コールはリアナのその姿勢に何かを感じたのか、再び意を決したかのように、数歩程前に出て、
「ち、違います。僕達は、3年前にこの村に来ました」
と、チラリと子供達を見ながら、リアナに向かってそう答えた。
「その骨さん……達は?」
「このコ達は、『ボーンビースト』。スキルで作った、友達であり、家族、です」
「へぇ、そうなんだ」
と、リアナはそう言うと、チラリとコールの背後のシルビア達を見た。シルビア達はリアナを前にして少し気が緩んではいるが、他の者達はまだ警戒心をといていないようだった。
その後、リアナはコールに視線を戻すと、
「えっと、失礼なこと聞くけど……」
「な、何ですか?」
「あなた、男かな?」
「男です」
「歳はいくつ?」
「17歳、ですけど」
と、コールはそう答えると、リアナはにこりと笑って、
「じゃあ、コール君でいいかな?」
と尋ねた。
コールはそれを聞いて「う、うん」と頷くと、リアナは真面目な表情になって、
「あのねコール君。
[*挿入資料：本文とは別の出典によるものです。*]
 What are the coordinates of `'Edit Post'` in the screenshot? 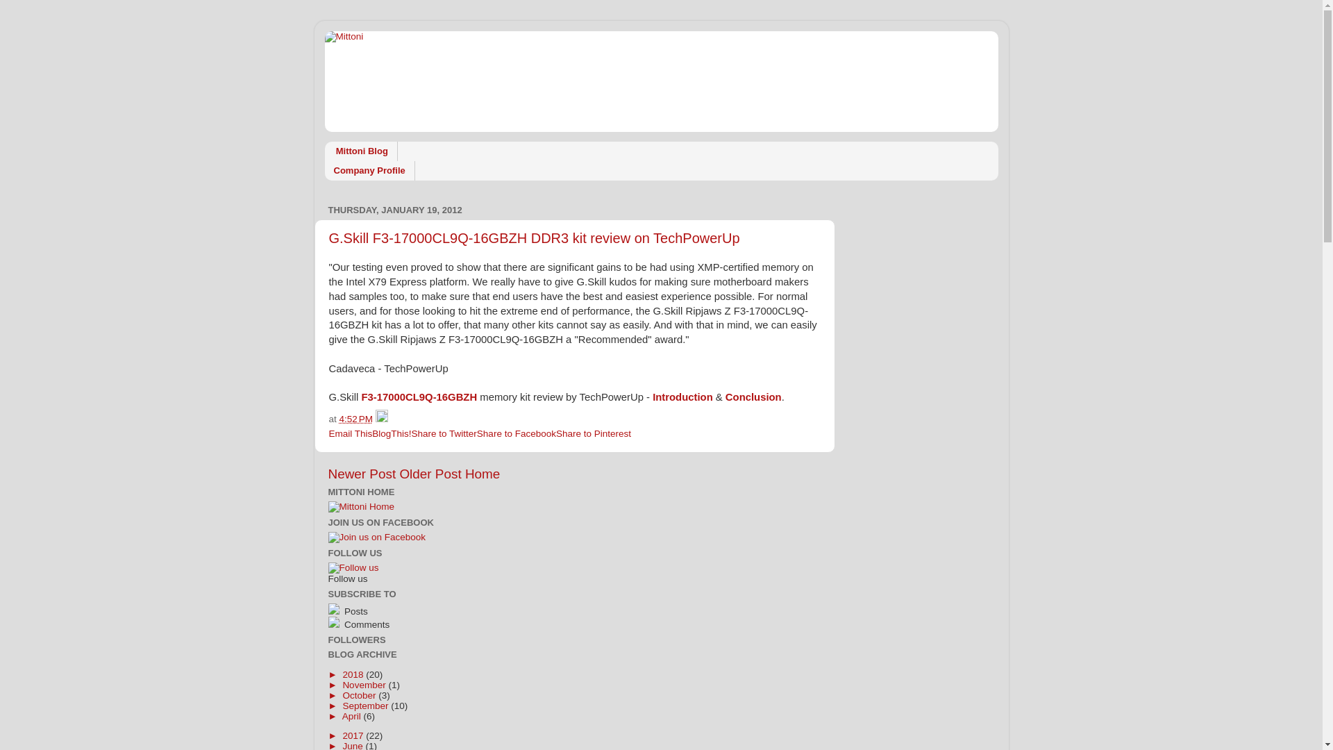 It's located at (382, 418).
それに父さん母さん達も聞いて。今こちらのギャレットさんが言ってたように、ここへは断罪官とは関係ない用事で来たの。どうか、私達の話を聞いてほしいんだ」
と、真っ直ぐコールを見てそう言った。
その言葉を聞いて、コールはチラリとシルビア達を見ると、
「大丈夫。嘘は言ってないと思うわ」
と、シルビアが真剣な表情でそう言ったので、
「わかりました。話を聞きます」
と、コールはリアナに向き直ってそう返した。
するとリアナは、
「ありがとう!」
と、満面の笑みを浮かべると、
「じゃあ、ギャレットさんはいいとして……」
と言って、アデレードの側に駆け寄り、ニコッと笑って口を開く。
「紹介するね。こちらはアデレード・マリッサ・グレイシア。グレイシア王国のお姫様」
『え、お、お姫様って……!?』
「次に、この娘達は彩織ちゃんと詩織ちゃん。異世界から召喚された、『勇者』」
『は!? い、異世界って!?』
「で、最後に、この人の名前はヘリアテスさん。この世界の本当の『神様』で、私を育ててくれた、お母さん!」
元気よく紹介したリアナに、「ど、どうも」と照れるヘリアテス達。
コール達は、そんな彼女達を見て、少しの間固まると、
『ハァアアアアアアアッ!?』
と、皆、一斉に驚きの叫びをあげた。